Iran Blames Afghan Drug Trafficking on West-Spawned Int'l Mafia
TEHRAN (FNA)- Iranian Foreign Minister Hossein Amir Abdollahian blasted the US over the growing amount of narcotics production and trafficking in Afghanistan in recent years, and said that the drug trade is controlled by the Western drug mafia that came about due to the American presence in the war-torn country.
Amir Abdollahian stated on the sidelines of the meeting of Afghanistan's neighbors on Thursday that the quartet meeting with participation of Iran, Pakistan, Russia and China reviewed the concerns about the situation in Afghanistan.
The minister emphasized the importance of joint regional cooperation between the four countries and stated that Afghanistan's neighbors are more concerned about its future than any other actor.
The production and trafficking of drugs in Afghanistan was not solved during the 20 years of US occupation but also the cultivation and trafficking of narcotics in the Asian country multiplied, the senior diplomat stressed.
He added that the Western mafia network is behind the expansion of this "black trade".
Amirabdollahian expressed concern about terrorism and extremism and criticized the United States for its wrong policies that have led to the development of terrorism and insecurity in Afghanistan.
The top official called for more regional cooperation and solutions instead of intervention from the West, especially the US. He also highlighted the responsibility of Washington and its allies for the situation in Afghanistan.
Regarding the economic situation in the neighboring country, Amir Abdollahian underlined the need for managing it and stated that economic pressures have led to an increase in the migration of refugees.

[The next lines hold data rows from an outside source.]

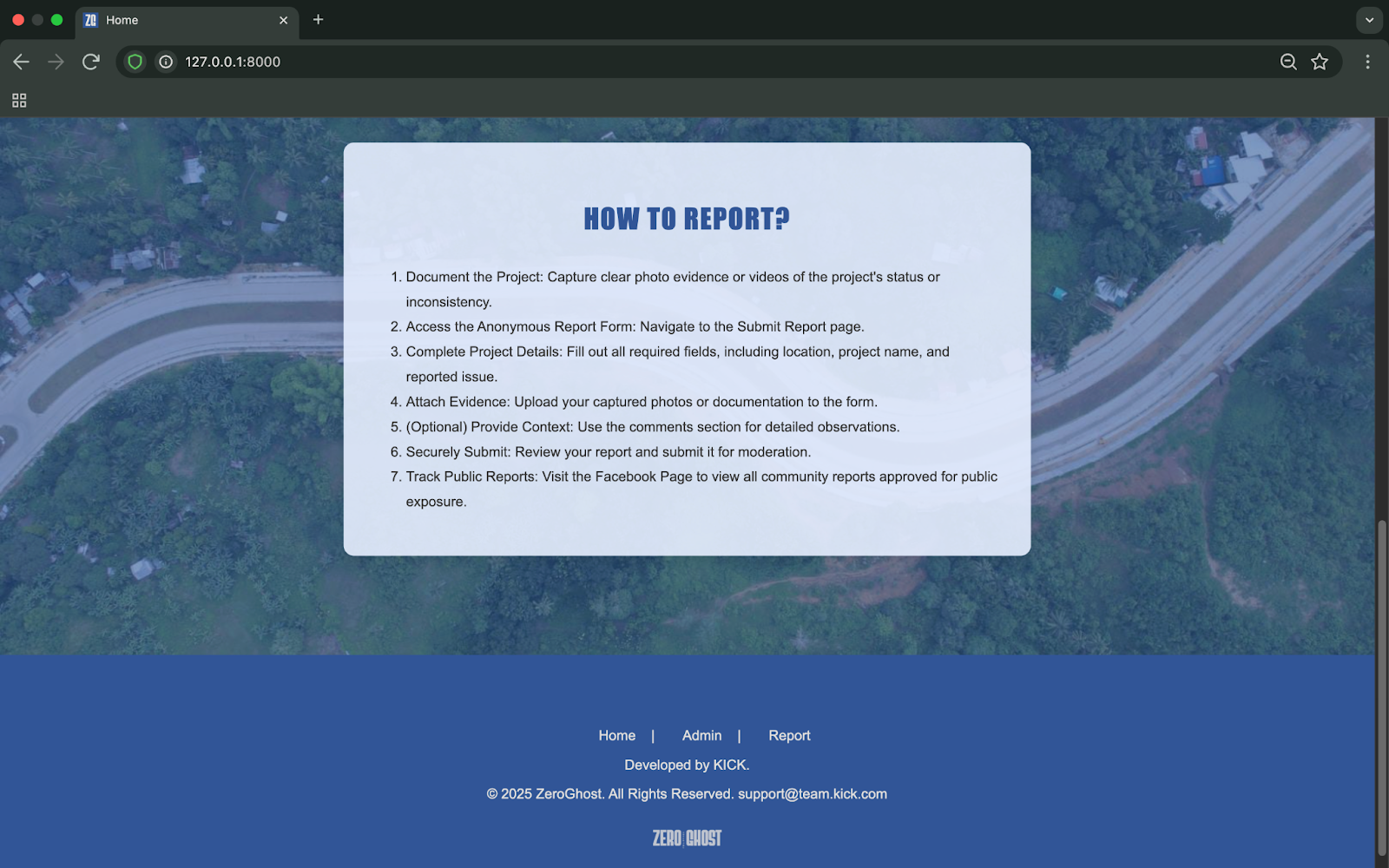Bookmark this page with the star
The image size is (1389, 868).
point(1320,62)
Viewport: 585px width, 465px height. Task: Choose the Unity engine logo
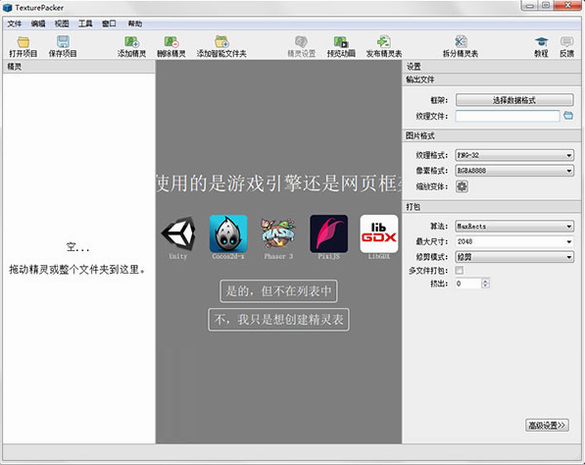pyautogui.click(x=178, y=234)
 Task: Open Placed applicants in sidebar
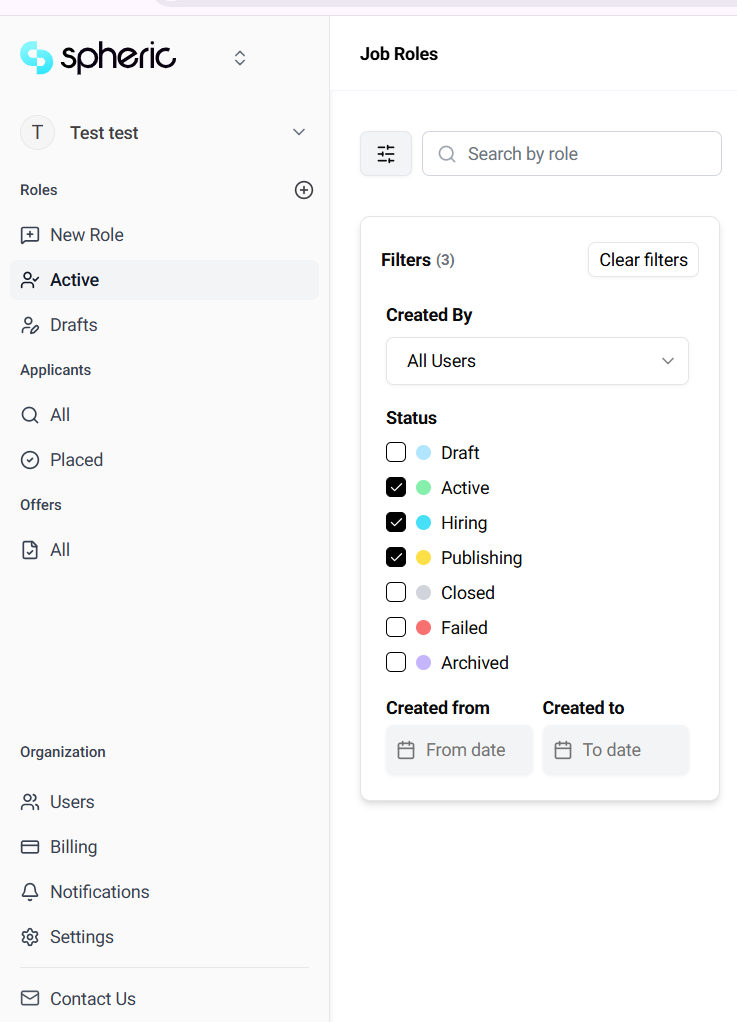pyautogui.click(x=76, y=460)
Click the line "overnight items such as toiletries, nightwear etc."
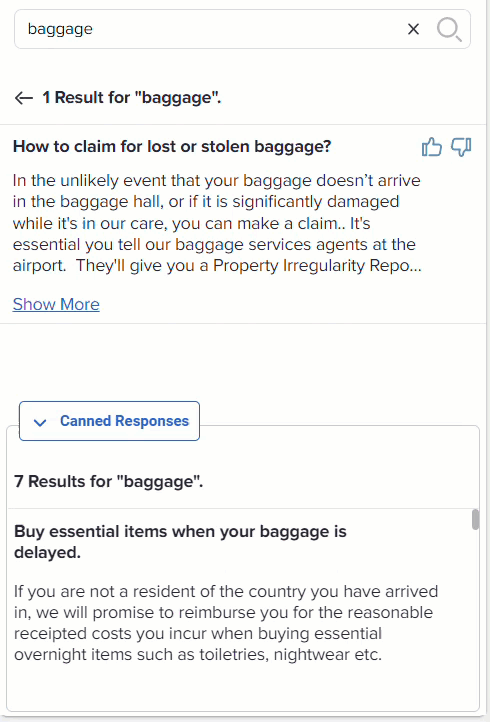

He also mentioned that some insecurities have arisen towards neighboring countries due to these migrations.
The Iranian minister called for regional and international cooperation with a focus on the interim ruling body of Afghanistan to address these issues.

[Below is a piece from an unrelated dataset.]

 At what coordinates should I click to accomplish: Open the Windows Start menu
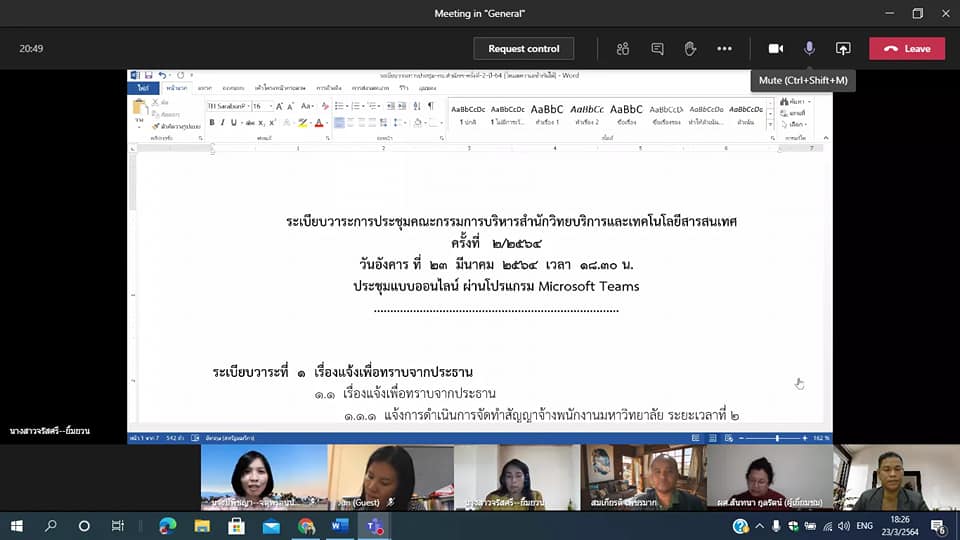coord(16,526)
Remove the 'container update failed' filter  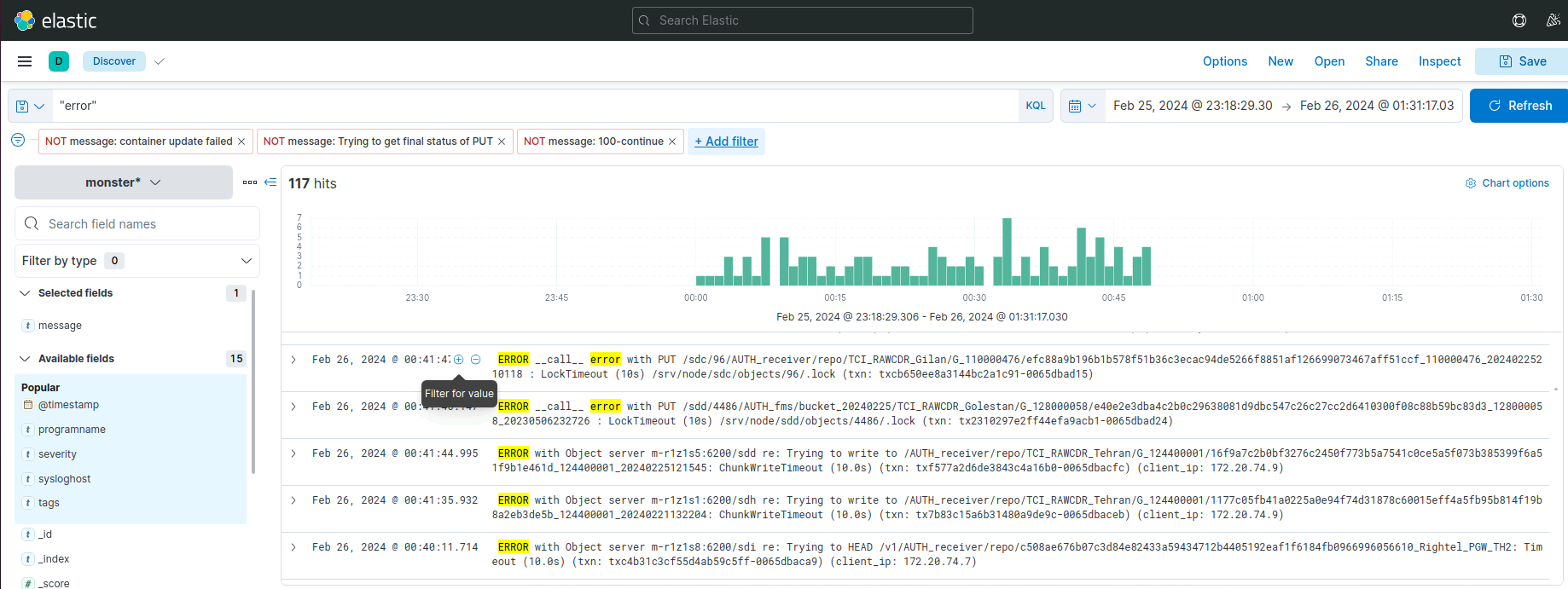[x=241, y=141]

He also expressed concern about the educational deprivation of women and girls in Afghanistan and offered Iran's assistance in providing education to Afghan girls and women with the help of the United Nations.
The foreign minister underscored the importance of encouraging the temporary governing body to fulfill its promise to form an inclusive government with the participation of all Afghan ethnic groups. In conclusion, he called for an end to tensions in the common borders with Afghanistan's neighbors.

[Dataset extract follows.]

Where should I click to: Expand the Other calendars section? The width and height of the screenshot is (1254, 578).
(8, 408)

For decades, Iran has been fighting a relentless battle against international drug networks, but the war has cost it the loss of many lives and finances. Iranian security forces confiscate tons of narcotics every year in ambush operations against drugs traffickers.
The war on drug trade originating from Afghanistan - the major supplier of the vast majority of the world’s opium and heroin even during the 20-year occupation of the county by US-led forces - has claimed the lives of nearly 4,000 Iranian police officers over the past four decades.
The head of the Iranian anti-narcotics police has said in late June European countries owe Tehran a lot for blocking the transit of drugs destined for Europe, adding that the country confiscated over 1,200 tons of illicit narcotics last year.
Majid Karimi, however, slammed Europe for depriving Tehran of the latest technology to fight drug trafficking in line with sanctions spearheaded by the US, while they directly benefit from Iran’s anti-drugs measures.
“If the Islamic Republic of Iran stops the fight (against drugs) for only a month, the European countries will have to gather every gram of the huge hauls of drugs from their streets,” he warned.
Iran’s Interior Minister has also criticized the Western governments for their “poor performance” in the fight against narcotrafficking.
Ahmad Vahidi stated in late June the main culprits behind the promotion of drug use are some Western intelligence agencies and Western politicians.
He noted that the production of industrial drugs is a lucrative business for the Western countries.
He demanded that Western banks control the financial operations of narcotrrafickers, saying it’s questionable that financial institutions in the West turn a blind eye to the issue.
Vahidi underlined Iran is now going it alone in the fight against narcotics but instead of being thanked, it’s getting accused by its adversaries under various pretexts.
He underscored that 3,850 Iranian security forces have been killed on the line of duty in the war on drugs and 12,000 others have been injured.